Whenever "will" occurs in a line of the material, list that line.

▶ PROVIDED DATA

########################################

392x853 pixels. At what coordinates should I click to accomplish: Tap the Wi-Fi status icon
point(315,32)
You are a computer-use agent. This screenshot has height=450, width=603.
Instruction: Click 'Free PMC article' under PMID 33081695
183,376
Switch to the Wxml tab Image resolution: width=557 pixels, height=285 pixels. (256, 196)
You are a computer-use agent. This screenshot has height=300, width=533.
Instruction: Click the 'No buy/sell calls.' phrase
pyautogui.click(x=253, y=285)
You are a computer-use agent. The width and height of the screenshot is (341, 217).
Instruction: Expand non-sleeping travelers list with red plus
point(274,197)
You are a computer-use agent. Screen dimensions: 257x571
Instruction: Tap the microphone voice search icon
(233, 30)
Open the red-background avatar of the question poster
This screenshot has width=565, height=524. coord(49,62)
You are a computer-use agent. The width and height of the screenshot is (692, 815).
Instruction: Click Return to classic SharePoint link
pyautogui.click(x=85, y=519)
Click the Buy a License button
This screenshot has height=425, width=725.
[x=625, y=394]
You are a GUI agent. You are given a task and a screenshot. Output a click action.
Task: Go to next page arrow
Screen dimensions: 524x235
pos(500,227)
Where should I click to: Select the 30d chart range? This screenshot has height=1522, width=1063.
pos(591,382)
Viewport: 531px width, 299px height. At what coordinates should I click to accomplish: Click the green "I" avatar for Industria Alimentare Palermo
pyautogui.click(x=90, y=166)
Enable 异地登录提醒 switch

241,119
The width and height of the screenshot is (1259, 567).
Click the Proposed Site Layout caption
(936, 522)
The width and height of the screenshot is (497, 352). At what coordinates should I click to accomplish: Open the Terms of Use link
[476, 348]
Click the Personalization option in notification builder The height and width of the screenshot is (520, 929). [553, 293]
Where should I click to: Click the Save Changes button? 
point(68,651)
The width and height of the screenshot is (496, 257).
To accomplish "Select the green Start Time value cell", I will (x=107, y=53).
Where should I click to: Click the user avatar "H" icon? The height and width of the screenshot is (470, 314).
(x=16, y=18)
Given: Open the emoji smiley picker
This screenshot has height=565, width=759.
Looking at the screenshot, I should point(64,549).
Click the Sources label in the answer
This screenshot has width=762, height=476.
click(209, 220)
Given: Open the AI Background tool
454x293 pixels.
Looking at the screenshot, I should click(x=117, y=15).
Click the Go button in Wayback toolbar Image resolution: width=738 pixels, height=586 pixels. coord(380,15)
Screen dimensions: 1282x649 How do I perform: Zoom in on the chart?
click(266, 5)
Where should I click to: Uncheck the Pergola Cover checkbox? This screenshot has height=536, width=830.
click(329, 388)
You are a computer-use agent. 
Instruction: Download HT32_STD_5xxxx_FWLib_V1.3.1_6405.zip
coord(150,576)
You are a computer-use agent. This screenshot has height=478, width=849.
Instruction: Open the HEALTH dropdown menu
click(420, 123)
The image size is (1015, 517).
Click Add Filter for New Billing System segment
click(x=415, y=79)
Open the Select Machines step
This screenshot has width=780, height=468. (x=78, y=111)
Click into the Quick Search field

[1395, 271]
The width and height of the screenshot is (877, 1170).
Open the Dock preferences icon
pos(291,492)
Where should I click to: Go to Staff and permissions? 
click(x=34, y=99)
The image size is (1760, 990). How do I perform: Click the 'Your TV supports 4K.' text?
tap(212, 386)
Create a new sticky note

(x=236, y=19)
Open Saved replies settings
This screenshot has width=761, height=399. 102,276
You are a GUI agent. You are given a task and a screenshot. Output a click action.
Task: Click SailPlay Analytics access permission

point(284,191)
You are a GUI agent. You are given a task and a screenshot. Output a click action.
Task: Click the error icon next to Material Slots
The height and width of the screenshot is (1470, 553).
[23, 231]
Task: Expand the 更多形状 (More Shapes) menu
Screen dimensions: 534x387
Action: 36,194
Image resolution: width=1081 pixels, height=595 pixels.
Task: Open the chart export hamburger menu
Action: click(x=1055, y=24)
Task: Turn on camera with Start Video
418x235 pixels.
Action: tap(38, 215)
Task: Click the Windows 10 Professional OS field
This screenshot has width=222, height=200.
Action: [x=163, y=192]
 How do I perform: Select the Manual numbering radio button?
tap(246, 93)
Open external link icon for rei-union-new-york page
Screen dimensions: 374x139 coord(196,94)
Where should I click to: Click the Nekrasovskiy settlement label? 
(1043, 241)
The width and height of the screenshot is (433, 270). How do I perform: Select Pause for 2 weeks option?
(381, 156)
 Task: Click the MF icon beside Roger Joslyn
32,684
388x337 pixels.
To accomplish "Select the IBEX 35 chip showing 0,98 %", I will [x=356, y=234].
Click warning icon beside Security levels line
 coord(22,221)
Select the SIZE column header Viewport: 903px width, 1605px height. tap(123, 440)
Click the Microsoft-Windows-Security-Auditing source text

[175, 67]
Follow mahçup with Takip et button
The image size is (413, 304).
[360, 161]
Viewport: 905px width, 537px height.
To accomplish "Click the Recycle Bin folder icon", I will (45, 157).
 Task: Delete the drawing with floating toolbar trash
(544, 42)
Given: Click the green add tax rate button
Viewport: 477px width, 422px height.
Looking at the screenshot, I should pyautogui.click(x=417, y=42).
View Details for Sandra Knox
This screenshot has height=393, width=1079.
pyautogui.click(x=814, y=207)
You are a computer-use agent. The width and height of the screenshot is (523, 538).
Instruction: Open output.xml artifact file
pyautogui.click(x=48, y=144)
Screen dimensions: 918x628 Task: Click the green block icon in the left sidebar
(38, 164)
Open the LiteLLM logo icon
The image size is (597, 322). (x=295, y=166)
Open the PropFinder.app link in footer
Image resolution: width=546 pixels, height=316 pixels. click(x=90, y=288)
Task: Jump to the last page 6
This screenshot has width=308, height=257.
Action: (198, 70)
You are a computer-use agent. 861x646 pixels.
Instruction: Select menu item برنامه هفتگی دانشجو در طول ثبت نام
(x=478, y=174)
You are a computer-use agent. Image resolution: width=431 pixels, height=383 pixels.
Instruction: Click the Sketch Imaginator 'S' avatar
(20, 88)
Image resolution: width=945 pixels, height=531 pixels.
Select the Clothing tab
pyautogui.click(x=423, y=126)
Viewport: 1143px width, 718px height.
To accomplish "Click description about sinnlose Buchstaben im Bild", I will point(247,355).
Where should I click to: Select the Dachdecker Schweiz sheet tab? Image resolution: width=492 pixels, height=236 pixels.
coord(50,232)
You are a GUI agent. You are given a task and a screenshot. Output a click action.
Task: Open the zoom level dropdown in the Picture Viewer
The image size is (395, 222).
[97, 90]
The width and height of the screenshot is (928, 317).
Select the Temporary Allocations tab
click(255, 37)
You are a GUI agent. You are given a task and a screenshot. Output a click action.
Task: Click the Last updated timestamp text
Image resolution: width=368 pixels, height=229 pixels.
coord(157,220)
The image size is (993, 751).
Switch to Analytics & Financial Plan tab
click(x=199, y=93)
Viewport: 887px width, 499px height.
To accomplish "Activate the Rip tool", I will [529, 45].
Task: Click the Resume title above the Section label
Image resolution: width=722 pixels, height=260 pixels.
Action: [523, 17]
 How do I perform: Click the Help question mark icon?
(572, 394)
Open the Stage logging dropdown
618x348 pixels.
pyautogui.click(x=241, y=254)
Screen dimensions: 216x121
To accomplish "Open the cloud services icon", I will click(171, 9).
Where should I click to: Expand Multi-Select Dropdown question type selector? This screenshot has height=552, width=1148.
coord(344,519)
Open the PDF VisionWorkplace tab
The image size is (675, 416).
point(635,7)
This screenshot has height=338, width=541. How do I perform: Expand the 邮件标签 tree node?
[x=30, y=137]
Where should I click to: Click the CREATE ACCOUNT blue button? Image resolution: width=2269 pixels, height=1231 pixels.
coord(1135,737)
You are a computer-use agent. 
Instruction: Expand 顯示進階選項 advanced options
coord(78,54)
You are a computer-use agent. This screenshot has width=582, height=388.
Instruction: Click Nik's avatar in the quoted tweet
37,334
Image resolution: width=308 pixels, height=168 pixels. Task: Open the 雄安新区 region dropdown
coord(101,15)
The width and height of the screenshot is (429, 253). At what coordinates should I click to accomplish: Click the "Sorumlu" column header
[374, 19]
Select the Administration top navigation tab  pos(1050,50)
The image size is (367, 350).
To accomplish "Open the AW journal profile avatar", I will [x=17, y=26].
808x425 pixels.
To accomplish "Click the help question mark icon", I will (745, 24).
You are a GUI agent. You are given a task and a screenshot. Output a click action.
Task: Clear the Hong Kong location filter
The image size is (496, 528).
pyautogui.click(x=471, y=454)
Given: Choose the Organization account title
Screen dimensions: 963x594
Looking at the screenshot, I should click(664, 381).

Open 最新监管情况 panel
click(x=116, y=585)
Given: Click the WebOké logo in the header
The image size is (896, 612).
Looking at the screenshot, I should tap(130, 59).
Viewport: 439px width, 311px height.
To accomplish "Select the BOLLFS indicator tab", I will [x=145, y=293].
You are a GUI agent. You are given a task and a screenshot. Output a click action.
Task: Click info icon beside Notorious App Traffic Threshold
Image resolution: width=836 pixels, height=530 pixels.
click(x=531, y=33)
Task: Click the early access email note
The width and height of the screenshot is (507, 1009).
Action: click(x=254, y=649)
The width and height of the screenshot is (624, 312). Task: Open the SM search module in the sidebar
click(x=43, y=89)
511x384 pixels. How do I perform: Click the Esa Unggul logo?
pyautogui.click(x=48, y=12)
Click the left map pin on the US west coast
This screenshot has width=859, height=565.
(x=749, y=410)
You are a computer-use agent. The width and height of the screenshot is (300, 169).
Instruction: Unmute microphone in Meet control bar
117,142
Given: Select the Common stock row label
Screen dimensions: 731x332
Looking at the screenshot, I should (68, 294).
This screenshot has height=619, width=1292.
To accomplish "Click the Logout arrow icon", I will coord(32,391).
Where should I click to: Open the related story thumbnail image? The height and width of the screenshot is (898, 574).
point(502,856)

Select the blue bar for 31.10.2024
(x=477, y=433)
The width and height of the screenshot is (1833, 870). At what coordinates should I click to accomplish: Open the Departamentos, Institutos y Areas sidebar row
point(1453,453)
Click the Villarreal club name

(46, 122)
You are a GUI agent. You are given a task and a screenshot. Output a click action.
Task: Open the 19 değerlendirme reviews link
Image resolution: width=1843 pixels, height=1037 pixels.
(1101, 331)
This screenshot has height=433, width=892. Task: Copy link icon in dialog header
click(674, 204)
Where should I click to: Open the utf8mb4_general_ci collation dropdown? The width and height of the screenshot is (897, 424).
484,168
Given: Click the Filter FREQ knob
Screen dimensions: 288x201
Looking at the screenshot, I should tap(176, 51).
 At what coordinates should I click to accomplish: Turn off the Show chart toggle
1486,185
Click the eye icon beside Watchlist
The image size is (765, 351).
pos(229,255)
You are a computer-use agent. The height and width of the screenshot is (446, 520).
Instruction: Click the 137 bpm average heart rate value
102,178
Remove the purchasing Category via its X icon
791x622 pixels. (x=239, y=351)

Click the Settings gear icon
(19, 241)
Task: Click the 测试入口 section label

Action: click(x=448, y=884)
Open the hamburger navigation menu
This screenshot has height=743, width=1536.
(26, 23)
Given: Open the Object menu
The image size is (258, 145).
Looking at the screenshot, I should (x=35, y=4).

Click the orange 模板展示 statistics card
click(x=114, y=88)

########################################

▶ RESULT FOR THIS TASK
To accomplish "Select the green Start Time value cell", I will (x=107, y=53).
To accomplish "Select the IBEX 35 chip showing 0,98 %", I will [x=356, y=234].
To accomplish "Click the Recycle Bin folder icon", I will (45, 157).
To accomplish "Click description about sinnlose Buchstaben im Bild", I will point(247,355).
To accomplish "Activate the Rip tool", I will [529, 45].
To accomplish "Open the cloud services icon", I will click(171, 9).
To accomplish "Open the AW journal profile avatar", I will [x=17, y=26].
To accomplish "Click the help question mark icon", I will (745, 24).
To accomplish "Select the BOLLFS indicator tab", I will [x=145, y=293].
To accomplish "Click the Logout arrow icon", I will coord(32,391).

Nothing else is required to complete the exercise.